◆ WORK TO BE COMPLETED ◆
Scan the records for "agent" and copy each line that contains it.

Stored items
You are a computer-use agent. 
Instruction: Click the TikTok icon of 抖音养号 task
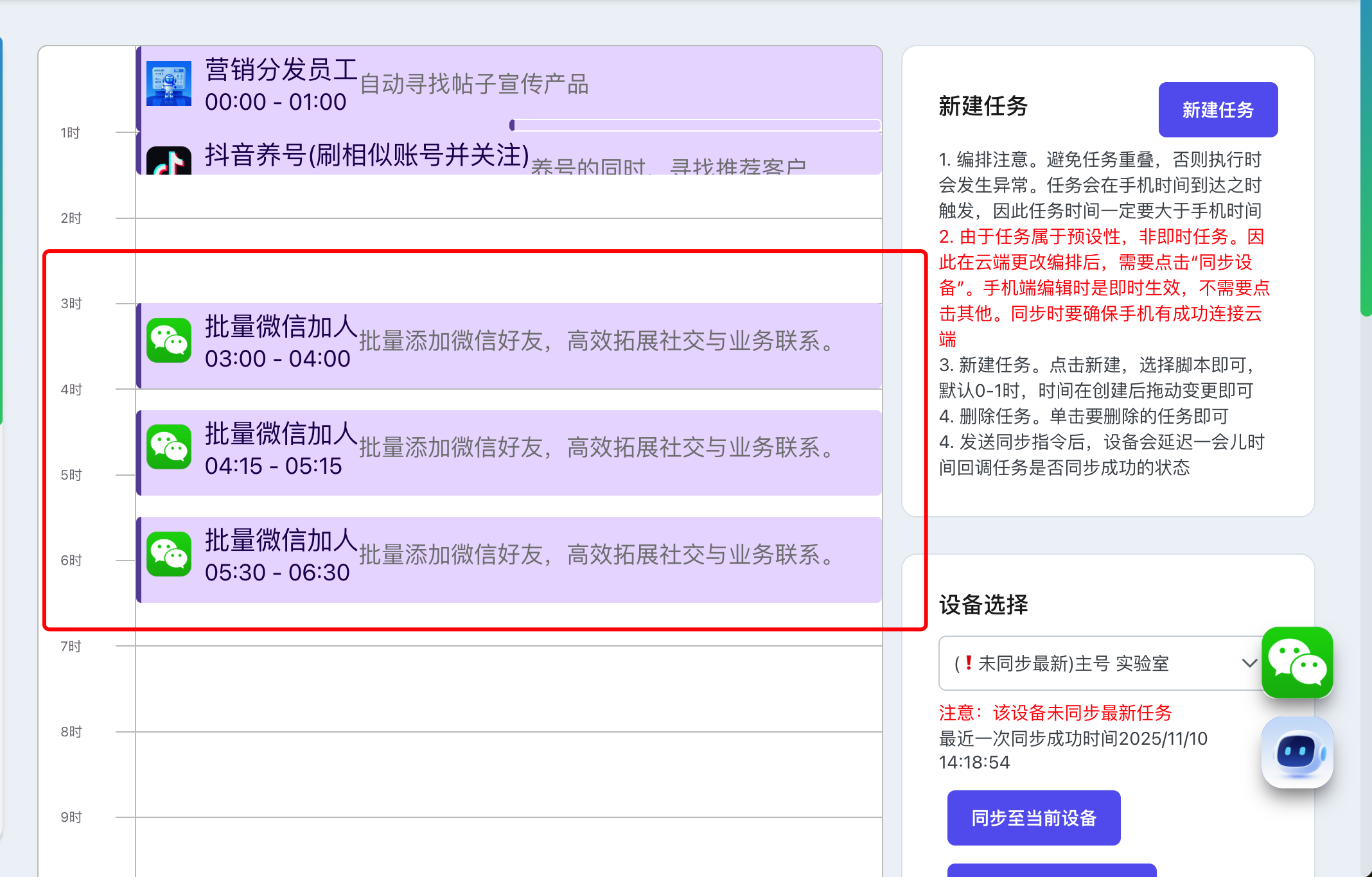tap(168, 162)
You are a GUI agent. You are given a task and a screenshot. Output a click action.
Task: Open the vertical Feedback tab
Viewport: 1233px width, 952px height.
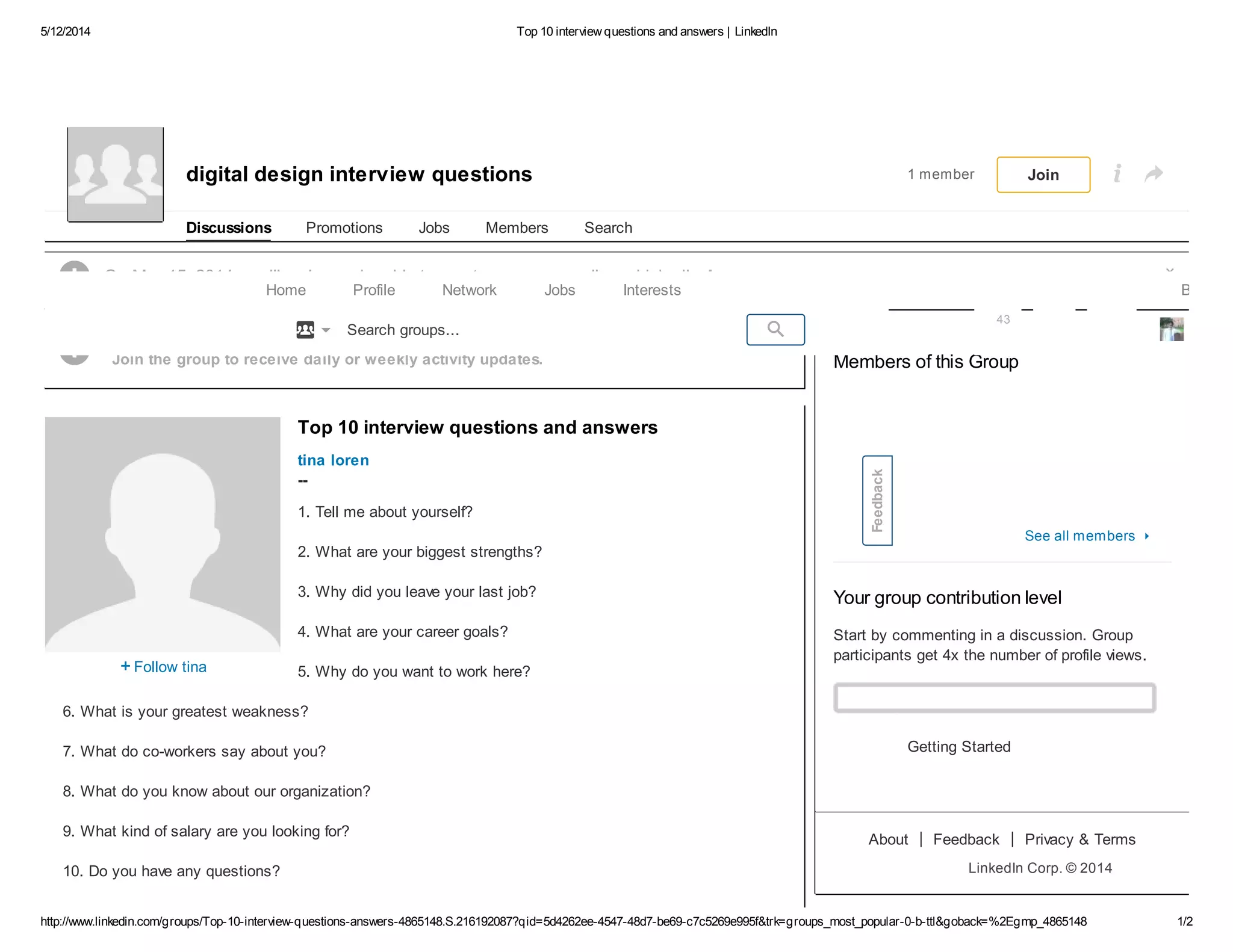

◆ ANSWER TO THIS PROBLEM ◆
You are a computer-use agent. 
You are a GUI agent. You are given a task and a screenshot. Output a click action.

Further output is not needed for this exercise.